With these functions available we can now compute the desired eigenvalues. For simplicity we only consider the first few largest ones.

using KrylovKit
λ_Simple, X_Simple = eigsolve(epsilon, randn(size(scfres_Al.ρ)), 3, :LM;
                              tol=1e-3, eager=true, verbosity=2)
λ_Simple_max = maximum(real.(λ_Simple))
44.024488980333956

The smallest eigenvalue is a bit more tricky to obtain, so we will just assume

λ_Simple_min = 0.952
0.952

This makes the condition number around 30:

cond_Simple = λ_Simple_max / λ_Simple_min
46.244211113796176

This does not sound large compared to the condition numbers you might know from linear systems.

However, this is sufficient to cause a notable slowdown, which would be even more pronounced if we did not use Anderson, since we also would need to drastically reduce the damping (try it!).

Having computed the eigenvalues of the dielectric matrix we can now also look at the eigenmodes, which are responsible for the bad convergence behaviour.

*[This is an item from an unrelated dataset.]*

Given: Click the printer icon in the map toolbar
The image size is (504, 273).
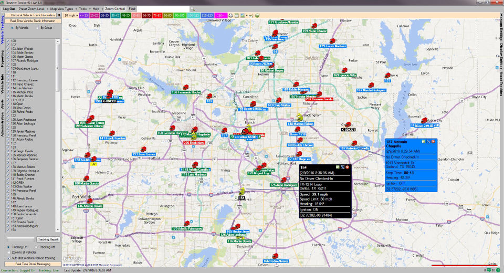Looking at the screenshot, I should [x=230, y=16].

The largest eigenmode for example:

using Statistics
using Plots
mode_xy = mean(real.(X_Simple[1]), dims=3)[:, :, 1, 1]  # Average along z axis
heatmap(mode_xy', c=:RdBu_11, aspect_ratio=1, grid=false,
        legend=false, clim=(-0.006, 0.006))
Example block output

This mode can be physically interpreted as the reason why this SCF converges slowly. For example in this case it displays a displacement of electron density from the centre to the extremal parts of the unit cell. This phenomenon is called charge-sloshing.

We repeat the exercise for the Kerker-preconditioned dielectric operator:

λ_Kerker, X_Kerker = eigsolve(Pinv_Kerker ∘ epsilon,
                              randn(size(scfres_Al.ρ)), 3, :LM;
                              tol=1e-3, eager=true, verbosity=2)

mode_xy = mean(real.(X_Kerker[1]), dims=3)[:, :, 1, 1]  # Average along z axis
heatmap(mode_xy', c=:RdBu_11, aspect_ratio=1, grid=false,
        legend=false, clim=(-0.006, 0.006))
Example block output

Clearly the charge-sloshing mode is no longer dominating.

The largest eigenvalue is now

maximum(real.(λ_Kerker))
4.7235844642762

Since the smallest eigenvalue in this case remains of similar size (it is now around 0.8), this implies that the conditioning improves noticeably when KerkerMixing is used.

Note: Since LdosMixing requires solving a linear system at each application of $P^{-1}$, determining the eigenvalues of $P^{-1} \varepsilon^\dagger$ is slightly more expensive and thus not shown. The results are similar to KerkerMixing, however.

We could repeat the exercise for an insulating system (e.g. a Helium chain). In this case you would notice that the condition number without mixing is actually smaller than the condition number with Kerker mixing. In other words employing Kerker mixing makes the convergence worse. A closer investigation of the eigenvalues shows that Kerker mixing reduces the smallest eigenvalue of the dielectric operator this time, while keeping the largest value unchanged. Overall the conditioning thus workens.

Takeaways:

  • For metals the conditioning of the dielectric matrix increases steeply with system size.
  • The Kerker preconditioner tames this and makes SCFs on large metallic systems feasible by keeping the condition number of order 1.
  • For insulating systems the best approach is to not use any mixing.
  • The ideal mixing strongly depends on the dielectric properties of system which is studied (metal versus insulator versus semiconductor).